I think it’s a very common pattern, but I don’t know how to handle it. Is there any design pattern to avoid it?
Although transaction is introduced from 4.0, I would like to know the best practice of this common situation.

2-phase commit?
transaction?
or some other recovery mechanism?

Thanks,
Jo

Pavel_Duchovny · October 13, 2020, 5:08am

Hi @Jo_Huang,

You have found one of the main concern for designing relationship in MongoDB where if you have many collections to update/query you will endup in not optimized and reliably harder schema to maintain.

One of the rules is try to use as less collections as possible and data that will be queried updated should be stored together.

Therefore, I am not sure why do you need a relationship document. I am not seeing how a relationship will be queried without a user context (either follower or following) . For this reason I think there are 2 documents to update :

User document of the one who followed another user.
User document of the one who is being followed/subscribed.

Now doing those 2 documents can be done with ACID transaction if you have to ensure data consistency across documents. However, it could also be done in an async way where one of your services (or atlas trigger) is listening to follow requests and update the followed user together with other application logic like sending a push notifications to that user.

Now the problem of keeping all followers in one array as you will have unbounded arrays which is a known mongo antipattern. Therefore you should look into the outlier pattern design for heavy users.

Of course I recommend using all the baked in mechanisms like retrayble writes and causal consistency to improve failure writes. Perhaps also add a retry logic of your own and use $addToSet to push relationship to have no impact if operations are done multiple times to the data logic.
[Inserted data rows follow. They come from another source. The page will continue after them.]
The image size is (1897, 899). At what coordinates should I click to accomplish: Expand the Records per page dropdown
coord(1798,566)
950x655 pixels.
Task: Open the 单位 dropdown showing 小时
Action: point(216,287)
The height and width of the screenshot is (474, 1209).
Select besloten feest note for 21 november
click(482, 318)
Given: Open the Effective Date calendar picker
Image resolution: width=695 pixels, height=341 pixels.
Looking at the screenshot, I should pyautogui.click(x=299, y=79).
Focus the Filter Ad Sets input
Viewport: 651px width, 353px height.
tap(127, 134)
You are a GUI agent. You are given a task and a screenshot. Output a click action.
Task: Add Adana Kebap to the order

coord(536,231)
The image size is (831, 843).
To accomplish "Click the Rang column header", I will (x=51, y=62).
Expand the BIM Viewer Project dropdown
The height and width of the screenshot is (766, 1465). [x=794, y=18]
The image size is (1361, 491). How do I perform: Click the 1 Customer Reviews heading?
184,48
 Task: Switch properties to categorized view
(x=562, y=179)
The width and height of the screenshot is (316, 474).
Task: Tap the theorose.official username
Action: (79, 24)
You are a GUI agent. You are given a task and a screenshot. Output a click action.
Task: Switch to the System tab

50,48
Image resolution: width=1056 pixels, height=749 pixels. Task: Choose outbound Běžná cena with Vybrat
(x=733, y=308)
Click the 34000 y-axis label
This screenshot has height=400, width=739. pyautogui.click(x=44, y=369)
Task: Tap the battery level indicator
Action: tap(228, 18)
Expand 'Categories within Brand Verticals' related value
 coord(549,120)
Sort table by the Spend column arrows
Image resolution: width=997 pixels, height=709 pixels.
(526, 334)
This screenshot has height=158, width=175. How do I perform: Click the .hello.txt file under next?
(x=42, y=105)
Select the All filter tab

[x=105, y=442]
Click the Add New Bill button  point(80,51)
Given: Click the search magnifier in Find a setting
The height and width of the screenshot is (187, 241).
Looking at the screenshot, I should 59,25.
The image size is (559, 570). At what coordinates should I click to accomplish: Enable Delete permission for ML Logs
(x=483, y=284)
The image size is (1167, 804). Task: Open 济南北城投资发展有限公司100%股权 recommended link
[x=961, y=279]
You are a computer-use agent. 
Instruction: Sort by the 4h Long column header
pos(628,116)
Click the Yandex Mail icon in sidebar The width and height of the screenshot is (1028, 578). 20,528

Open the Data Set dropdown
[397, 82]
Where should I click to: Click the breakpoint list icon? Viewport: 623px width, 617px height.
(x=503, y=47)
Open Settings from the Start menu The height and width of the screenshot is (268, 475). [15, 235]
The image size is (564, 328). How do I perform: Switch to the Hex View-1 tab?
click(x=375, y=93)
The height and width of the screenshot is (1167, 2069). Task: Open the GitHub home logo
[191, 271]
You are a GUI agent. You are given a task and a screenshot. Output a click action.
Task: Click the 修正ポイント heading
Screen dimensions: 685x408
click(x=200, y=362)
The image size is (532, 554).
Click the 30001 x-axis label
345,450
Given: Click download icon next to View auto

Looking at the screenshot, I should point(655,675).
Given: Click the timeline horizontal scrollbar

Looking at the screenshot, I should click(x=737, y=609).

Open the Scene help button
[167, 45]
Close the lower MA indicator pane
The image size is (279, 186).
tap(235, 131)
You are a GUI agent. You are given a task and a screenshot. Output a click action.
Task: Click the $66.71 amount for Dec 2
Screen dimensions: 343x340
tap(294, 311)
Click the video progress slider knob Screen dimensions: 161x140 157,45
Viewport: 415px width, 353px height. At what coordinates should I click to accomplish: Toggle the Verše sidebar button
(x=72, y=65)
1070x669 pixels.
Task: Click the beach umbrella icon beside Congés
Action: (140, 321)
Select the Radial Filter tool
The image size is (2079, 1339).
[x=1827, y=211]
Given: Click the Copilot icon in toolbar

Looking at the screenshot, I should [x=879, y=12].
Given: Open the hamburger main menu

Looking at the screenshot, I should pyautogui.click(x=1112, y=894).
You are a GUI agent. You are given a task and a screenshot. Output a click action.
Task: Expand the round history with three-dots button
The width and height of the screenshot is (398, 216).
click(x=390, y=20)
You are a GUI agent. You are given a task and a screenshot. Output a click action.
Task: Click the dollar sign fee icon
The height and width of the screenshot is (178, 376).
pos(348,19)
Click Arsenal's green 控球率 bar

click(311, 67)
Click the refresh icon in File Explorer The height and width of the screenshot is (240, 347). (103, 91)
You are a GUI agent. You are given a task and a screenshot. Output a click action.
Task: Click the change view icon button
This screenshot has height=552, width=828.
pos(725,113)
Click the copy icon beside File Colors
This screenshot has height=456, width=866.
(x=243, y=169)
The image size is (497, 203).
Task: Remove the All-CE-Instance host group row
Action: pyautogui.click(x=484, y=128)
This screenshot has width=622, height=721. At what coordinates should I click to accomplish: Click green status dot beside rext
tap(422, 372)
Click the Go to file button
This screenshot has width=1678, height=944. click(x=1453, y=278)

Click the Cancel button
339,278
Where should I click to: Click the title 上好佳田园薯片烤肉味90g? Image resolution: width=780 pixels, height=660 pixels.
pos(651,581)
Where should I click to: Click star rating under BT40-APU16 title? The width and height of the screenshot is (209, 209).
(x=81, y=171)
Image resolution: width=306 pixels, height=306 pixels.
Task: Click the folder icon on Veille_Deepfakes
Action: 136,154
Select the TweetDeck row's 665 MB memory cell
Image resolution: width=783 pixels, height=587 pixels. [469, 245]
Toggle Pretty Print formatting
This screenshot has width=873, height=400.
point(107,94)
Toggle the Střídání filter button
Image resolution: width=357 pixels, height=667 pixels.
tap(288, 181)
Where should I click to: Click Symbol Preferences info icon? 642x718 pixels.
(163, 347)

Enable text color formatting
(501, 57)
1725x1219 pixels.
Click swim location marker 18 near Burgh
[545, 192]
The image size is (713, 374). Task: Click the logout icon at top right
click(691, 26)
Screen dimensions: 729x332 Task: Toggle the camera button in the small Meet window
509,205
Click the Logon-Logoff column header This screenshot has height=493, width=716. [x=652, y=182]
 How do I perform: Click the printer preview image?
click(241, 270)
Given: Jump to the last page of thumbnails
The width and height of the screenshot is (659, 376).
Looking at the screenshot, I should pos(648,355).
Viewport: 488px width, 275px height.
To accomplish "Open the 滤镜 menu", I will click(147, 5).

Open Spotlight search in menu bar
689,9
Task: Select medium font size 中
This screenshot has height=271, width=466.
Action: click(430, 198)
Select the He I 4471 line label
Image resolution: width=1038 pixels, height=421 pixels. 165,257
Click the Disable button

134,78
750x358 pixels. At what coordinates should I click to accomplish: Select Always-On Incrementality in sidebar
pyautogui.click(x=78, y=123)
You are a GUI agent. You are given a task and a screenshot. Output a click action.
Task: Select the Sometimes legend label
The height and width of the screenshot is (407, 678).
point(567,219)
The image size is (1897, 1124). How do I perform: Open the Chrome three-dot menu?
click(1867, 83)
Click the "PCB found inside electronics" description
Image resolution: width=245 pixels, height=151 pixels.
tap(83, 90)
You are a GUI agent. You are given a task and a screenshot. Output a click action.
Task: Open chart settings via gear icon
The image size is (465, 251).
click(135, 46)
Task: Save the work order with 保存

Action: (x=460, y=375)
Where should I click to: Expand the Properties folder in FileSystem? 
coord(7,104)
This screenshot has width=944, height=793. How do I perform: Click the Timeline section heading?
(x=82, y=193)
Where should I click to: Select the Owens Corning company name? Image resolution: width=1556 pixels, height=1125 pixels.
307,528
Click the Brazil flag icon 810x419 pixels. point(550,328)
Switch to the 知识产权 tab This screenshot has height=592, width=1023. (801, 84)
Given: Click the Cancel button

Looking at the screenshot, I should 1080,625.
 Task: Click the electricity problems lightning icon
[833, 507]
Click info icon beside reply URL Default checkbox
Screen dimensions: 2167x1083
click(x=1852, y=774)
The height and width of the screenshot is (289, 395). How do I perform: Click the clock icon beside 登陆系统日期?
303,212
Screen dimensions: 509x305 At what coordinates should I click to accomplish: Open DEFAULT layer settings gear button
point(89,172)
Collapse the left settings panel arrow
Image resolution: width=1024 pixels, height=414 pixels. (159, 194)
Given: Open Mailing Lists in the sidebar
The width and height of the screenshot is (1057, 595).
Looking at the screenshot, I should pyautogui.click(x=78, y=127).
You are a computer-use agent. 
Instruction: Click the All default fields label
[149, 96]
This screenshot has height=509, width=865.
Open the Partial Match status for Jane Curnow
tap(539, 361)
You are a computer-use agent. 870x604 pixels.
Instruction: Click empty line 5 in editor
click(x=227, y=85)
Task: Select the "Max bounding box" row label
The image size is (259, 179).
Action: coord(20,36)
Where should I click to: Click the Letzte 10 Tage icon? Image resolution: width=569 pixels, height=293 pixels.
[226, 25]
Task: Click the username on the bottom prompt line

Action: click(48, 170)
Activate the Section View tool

https://www.mongodb.com/article/schema-design-anti-pattern-summary

Thanks
Pavel

Jo_Huang · October 13, 2020, 11:02am

Hi, Pavel
I found this reference

On page 18, it seems suggesting the relationship (edge collection in the page) collection.

Could you help me understand more?
Is there any recommended social network data model design reference?

Thanks

Pavel_Duchovny · October 13, 2020, 11:58am

Hi @Jo_Huang,

I see this presentation nis based on socialite which is our community project mimic of social network to test MongoDB workloads.

I think the relationship collection is in a way an outlier collection.

One of the consideration when having lots of arrays and possibly index them for searches might introduce an overhead maintaining them or will need large ram to keep the hot working set in memory (best practices).

I would like to emphasize that this project and design was initially based on very old MongoDB versions where the storage engines and compression as well as index optimization was different… I am not saying most of the consideration don’t apply but I would relay on more up to date content like our pattern blogs and performance new blog series … I will link them here for you to read!

( Linked last article as it has all others )

Let me know if that makes it clear

Best
Pabel

Jo_Huang · October 13, 2020, 5:35pm

Thanks for the references. I’ll check it!